Humana’s CenterWell ‘Confident’ in Mitigating Reimbursement, Revenue Headwinds

Reduced care costs and improved health outcomes are the two key growth levers in a frothy reimbursement and revenue climate for Humana’s (NYSE: HUM) health care business, CenterWell.

A focus on reducing total cost of care while improving health outcomes is a common thread among payers and providers alike in both spaces, Humana CFO Susan Diamond stated during the Wells Fargo Healthcare Conference.

The ability to demonstrate overall care cost savings and quality outcomes with home health and other aging services are two big levers Humana plans to pull as in its strategic growth plans, she said.

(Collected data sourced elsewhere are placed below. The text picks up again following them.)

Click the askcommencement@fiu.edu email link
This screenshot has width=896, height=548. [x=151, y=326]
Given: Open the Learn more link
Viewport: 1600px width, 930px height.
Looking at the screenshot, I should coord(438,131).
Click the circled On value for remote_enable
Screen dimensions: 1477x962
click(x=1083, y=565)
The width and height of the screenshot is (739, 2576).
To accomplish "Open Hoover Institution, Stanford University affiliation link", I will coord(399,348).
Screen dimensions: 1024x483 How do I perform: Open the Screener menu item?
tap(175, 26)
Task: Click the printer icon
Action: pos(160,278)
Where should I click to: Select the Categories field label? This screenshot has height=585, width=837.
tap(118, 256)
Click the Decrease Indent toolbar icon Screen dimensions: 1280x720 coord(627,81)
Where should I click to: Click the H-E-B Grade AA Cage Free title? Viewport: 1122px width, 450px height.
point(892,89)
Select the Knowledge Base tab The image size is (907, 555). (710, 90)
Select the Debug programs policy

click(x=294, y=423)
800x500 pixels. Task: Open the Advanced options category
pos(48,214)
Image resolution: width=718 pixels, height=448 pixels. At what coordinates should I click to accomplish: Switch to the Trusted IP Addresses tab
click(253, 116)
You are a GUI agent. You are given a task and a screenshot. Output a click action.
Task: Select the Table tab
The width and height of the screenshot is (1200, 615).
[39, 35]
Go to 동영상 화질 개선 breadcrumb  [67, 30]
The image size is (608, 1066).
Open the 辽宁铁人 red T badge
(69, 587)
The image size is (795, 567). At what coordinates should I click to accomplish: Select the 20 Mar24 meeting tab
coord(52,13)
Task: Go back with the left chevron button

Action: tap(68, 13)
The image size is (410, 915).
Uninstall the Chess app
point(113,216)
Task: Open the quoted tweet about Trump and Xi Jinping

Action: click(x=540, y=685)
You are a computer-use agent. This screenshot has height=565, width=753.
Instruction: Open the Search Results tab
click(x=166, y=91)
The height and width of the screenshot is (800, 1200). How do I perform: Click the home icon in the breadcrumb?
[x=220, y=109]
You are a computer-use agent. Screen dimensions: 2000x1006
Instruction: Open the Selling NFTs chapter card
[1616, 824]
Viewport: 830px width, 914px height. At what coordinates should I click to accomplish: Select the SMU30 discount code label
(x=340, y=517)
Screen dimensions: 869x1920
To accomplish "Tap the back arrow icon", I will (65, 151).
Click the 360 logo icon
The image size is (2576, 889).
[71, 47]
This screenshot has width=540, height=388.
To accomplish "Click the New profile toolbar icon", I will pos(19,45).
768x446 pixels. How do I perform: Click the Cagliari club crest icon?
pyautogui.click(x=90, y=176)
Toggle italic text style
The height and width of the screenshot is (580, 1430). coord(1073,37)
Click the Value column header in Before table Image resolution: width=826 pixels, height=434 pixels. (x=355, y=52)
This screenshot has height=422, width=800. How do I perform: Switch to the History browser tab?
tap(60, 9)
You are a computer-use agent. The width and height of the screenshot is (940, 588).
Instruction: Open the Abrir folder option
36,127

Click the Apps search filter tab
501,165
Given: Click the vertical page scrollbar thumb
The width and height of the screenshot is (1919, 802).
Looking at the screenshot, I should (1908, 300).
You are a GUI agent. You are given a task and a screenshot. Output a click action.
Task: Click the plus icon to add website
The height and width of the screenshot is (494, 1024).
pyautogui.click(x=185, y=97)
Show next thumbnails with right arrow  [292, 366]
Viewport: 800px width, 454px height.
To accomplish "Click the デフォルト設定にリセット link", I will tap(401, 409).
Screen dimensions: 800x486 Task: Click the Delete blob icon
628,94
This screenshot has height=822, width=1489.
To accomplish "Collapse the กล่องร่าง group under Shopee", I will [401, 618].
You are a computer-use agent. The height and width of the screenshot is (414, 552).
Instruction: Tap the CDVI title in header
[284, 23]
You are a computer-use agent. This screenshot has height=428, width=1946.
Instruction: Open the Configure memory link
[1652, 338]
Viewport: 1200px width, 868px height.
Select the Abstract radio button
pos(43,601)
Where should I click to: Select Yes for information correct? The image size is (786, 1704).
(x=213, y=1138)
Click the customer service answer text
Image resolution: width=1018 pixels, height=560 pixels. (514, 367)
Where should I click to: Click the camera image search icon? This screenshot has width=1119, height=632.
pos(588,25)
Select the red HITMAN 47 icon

“Even in a fee-for-service space we continue to [see] a more traditional, full value-based model. Underlying all of that is a need to really improve the clinical model relative to what we see in the fee-for-service world today,” Diamond said during the conference on Wednesday. “A lot of work continues to be done. There is still what I would say early innings and a lot still to be learned about exactly what interventions are needed, what we need to bring to bear and what capabilities we need. That continues to be an emphasis within Humana that we can accelerate the value creation within home health.”

Last year Humana split its business into two segments, insurance and CenterWell, which houses its home-based care, primary care, pharmacy and specialty pharmacy services. The segment also offers primary care services for seniors through a joint venture with private equity firm Welsh, Carson, Anderson & Stowe (WCAS).

CenterWell has 249 health care centers nationwide with a census of roughly 266,000 patients across all of its service lines. The business has seen 16% growth in its center count and an 11% year-over-year increase in its annual patient census, according to Broussard.


Both segments face reimbursement pressures alongside growth opportunities, according to Diamond.

Challenges exist in both the fee-for-service and value-based reimbursement climates, though rate pressures in the former landscape are projected to bring heavier negative revenue impacts in 2024, she indicated.

Following the segment split, the CenterWell business is anticipated to represent an estimated 10% to 20% of the company’s overall revenue during the next three-years, according to Humana President and CEO Bruce Broussard.

“Our teams are working hard to mitigate all of it over the three-year implementation [period],” he said during the Wells Fargo conference.

Realizing the full potential return on its Centerwell investments will take a three-pronged approach involving cost structure initiatives on the payer side and creating efficiencies on the provider side, Broussard indicated.

“About a third of it is going to be a result of plan design changes [on] the payer side that will pick up through benefit changes. Another third will be a combination of leveraging the cost structure and gaining more productivity out of those clinical changes and the way [our] processes work,” Broussard said at the Wells Fargo conference. “They’re gaining some more efficiencies in the physician areas and in the nursing staff. And then the third area will be around risk adjustment. We’ve just started these [processes], but we feel very confident that we can mitigate all the changes.”

Despite short-term headwinds, its home-based services play a key role in Humana’s growth plans, Broussard stated.

Humana has been zeroing in on home-based care through both its health care business and its value-based payment programs. The rollout of its value-based care model in certain home-based care markets has been a growth driver for the company.

“The belief we’ve always had that we need to migrate from a fee-for-service model to more of a value-based model broadly,” Diamond said. “We certainly have the work that we continue to support on a full value-based model to support the Humana membership under a capitated model.”

Humana covers roughly 815,000 home health Medicare Advantage beneficiaries under its value-based insurance model, largely with home health, infusion and durable medical equipment (DME) services, Broussard stated.